Wednesday, April 01, 2009

The Wheel in the Wind

In Ps. 83:14, God is enjoined to make the wicked ‏kglgl, which the KJV translates as "like a wheel" (similarly LXX and Vulgate). Although the word glgl does mean "wheel," it makes little sense in context, and exegetes have generally seen in the Hebrew a reference to some other round thing that the wicked could intelligibly be compared to. Since in this verse glgl is compared to qash, straw, driven before the wind, and in Isa. 17:13 to motz , chaff, whipped up by the storm, many take glgl in these two verses to be a reference to a plant, Gundelia tournefortii, which, when dry, forms a kind of tumbleweed. (It is also an extraordinarily ugly plant.)

Although HALOT, in giving this information, refers us in the first instance to Gustav Dalman's Arbeit und Sitte in Palästina (1928-42), Dalman got his information from Immanuel Löw's Die Flora der Juden (1924; still a great reference tool).

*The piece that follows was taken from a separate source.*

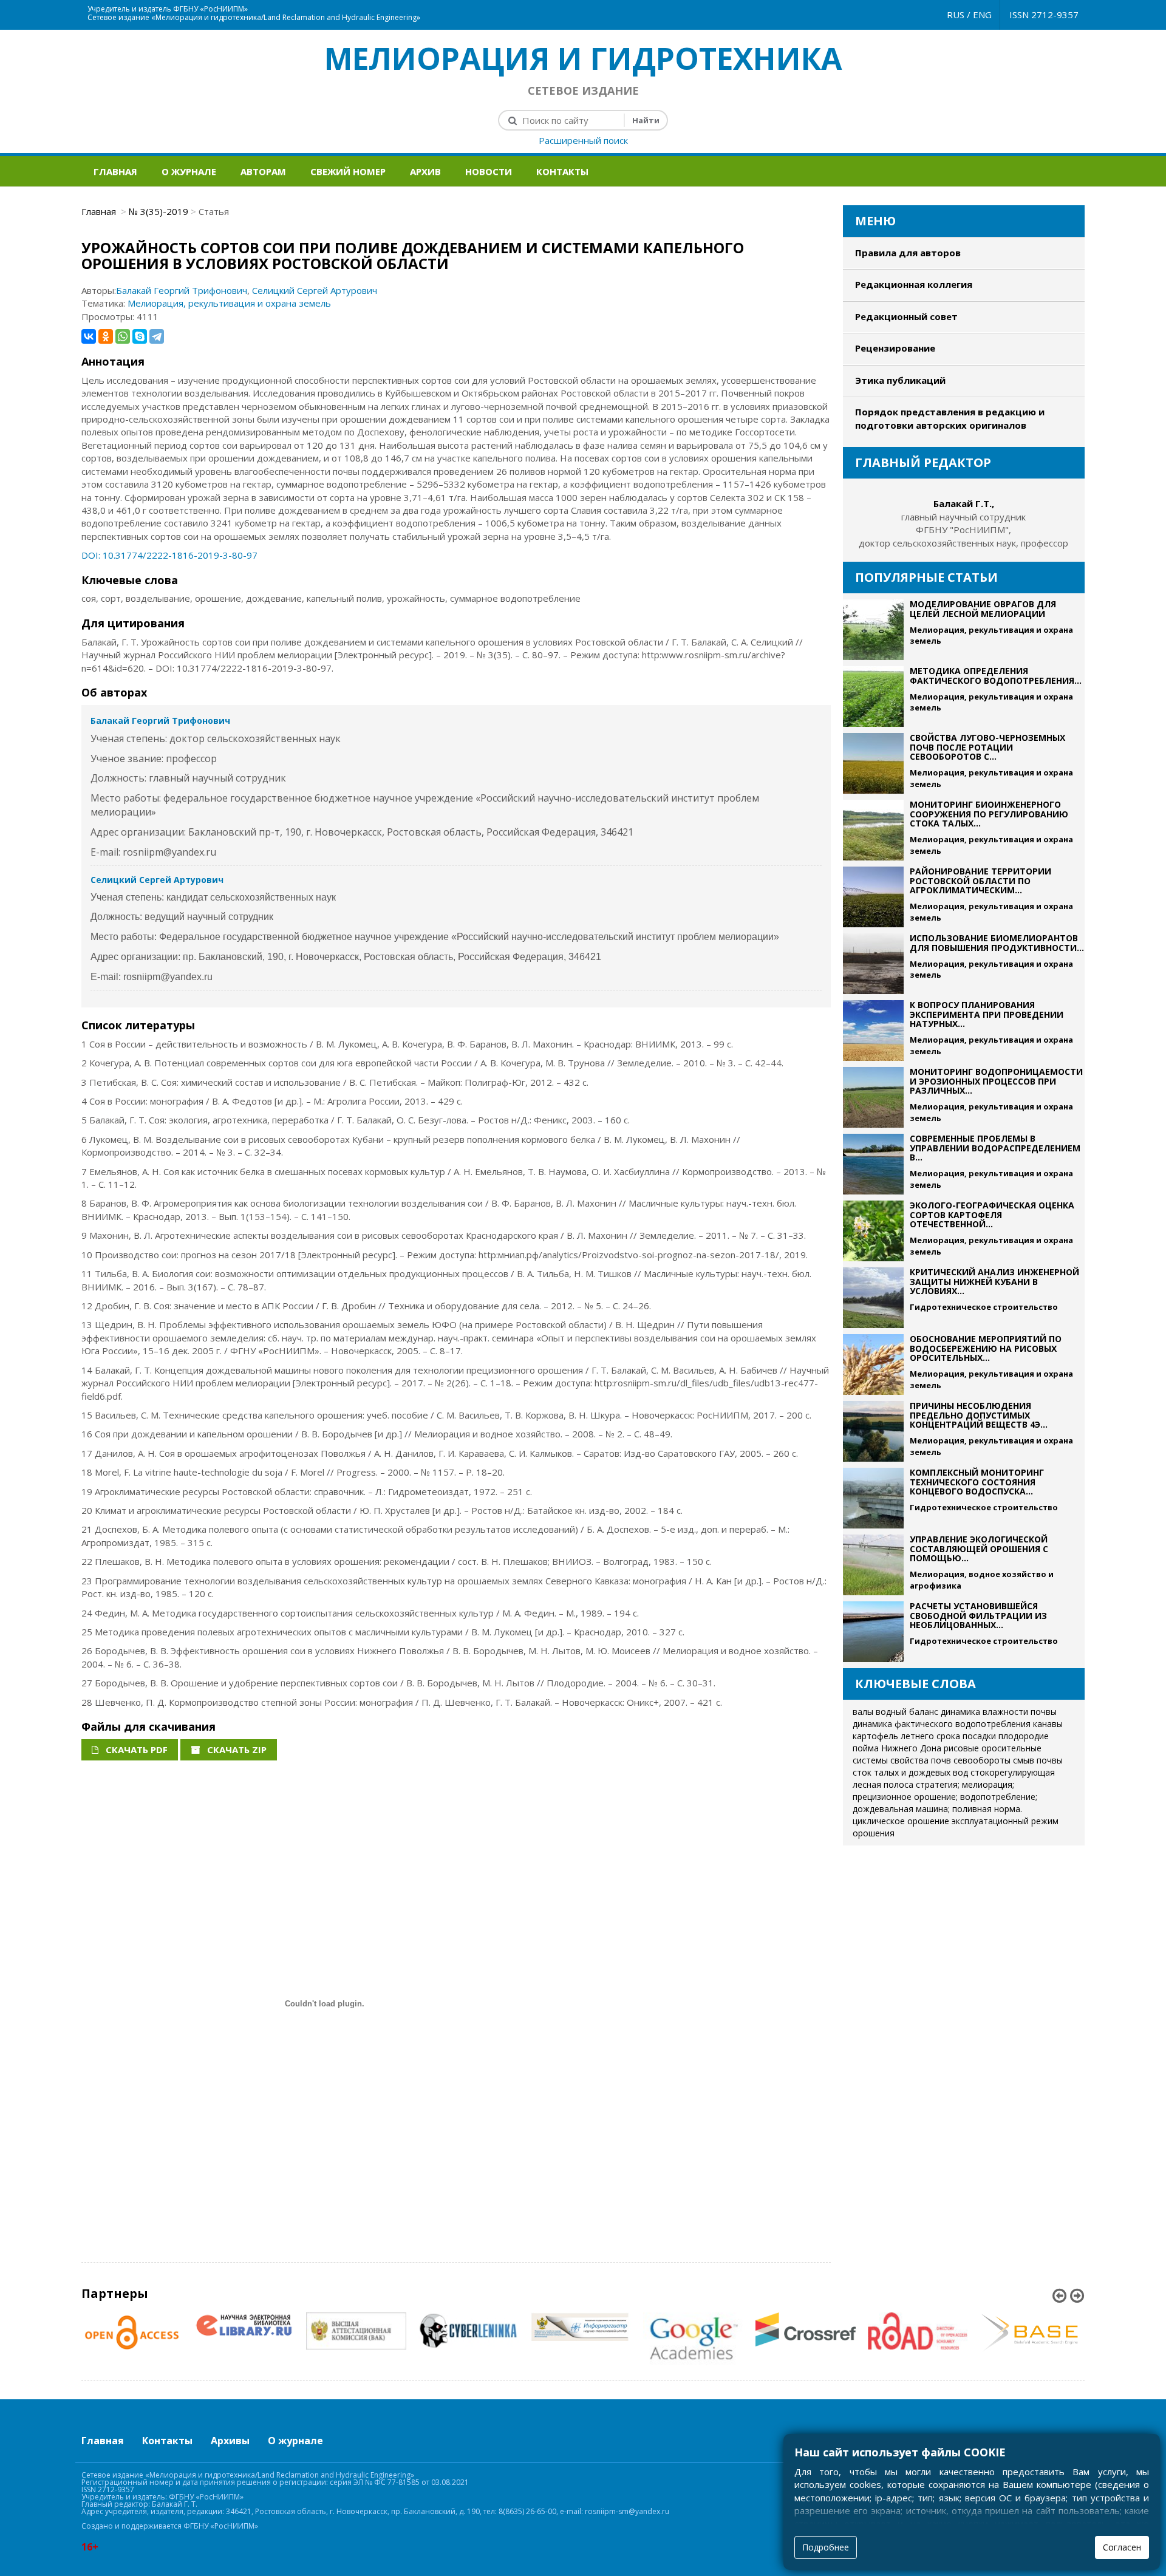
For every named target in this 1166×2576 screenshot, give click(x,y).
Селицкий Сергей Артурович (314, 290)
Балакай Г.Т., (963, 503)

And where did Löw get it from? From the great 12th century commentator Rashi, who made the identification more than 900 years ago.

Most modern translations reflect this insight, such as NIV "make them like tumbleweed" and JPS "make them like thistledown." But it is surprising how many translate as "like the whirling dust" (ASV, NAS, NRSV), which is less apt. Possibly these translators were under the influence of the older lexicon BDB, which interprets this glgl as "whirl (of dust or chaff), sim. of foes put to flight by God."

I first noticed all this while reading through the 16th century Aramaic lexicon, Meturgeman, by Elias Levita. Levita, as expected, understands the word as does Rashi, glossing it as ‏פרח עשב שהוא מתגלגל, a plant growth that rolls. The citation he gives from the Psalms Targum is ‏היך גלגלא דמתגלגל ואזיל ניח במודרון, understood as "like a glgl, that keeps on rolling, coming to rest on a slope."

However, Levita's text differs from other Targum texts, which read ‏ולא ניח במודרון, "... and does not come to rest on a hillside." The second reading fits the context better, but the image as a whole is obscure to me. Does it mean the wind blows the weed without stopping, so that even when it comes to an obstacle it keeps on rolling? Or is it possible that the reference really is in this case to a wheel, so that we must understand it as "like a wheel that keeps on rolling and does not stop, down a slope"? The last translation is the one I gave in my Psalms Targum text; but now I am not sure. Anybody out there have any thoughts on the Aramaic?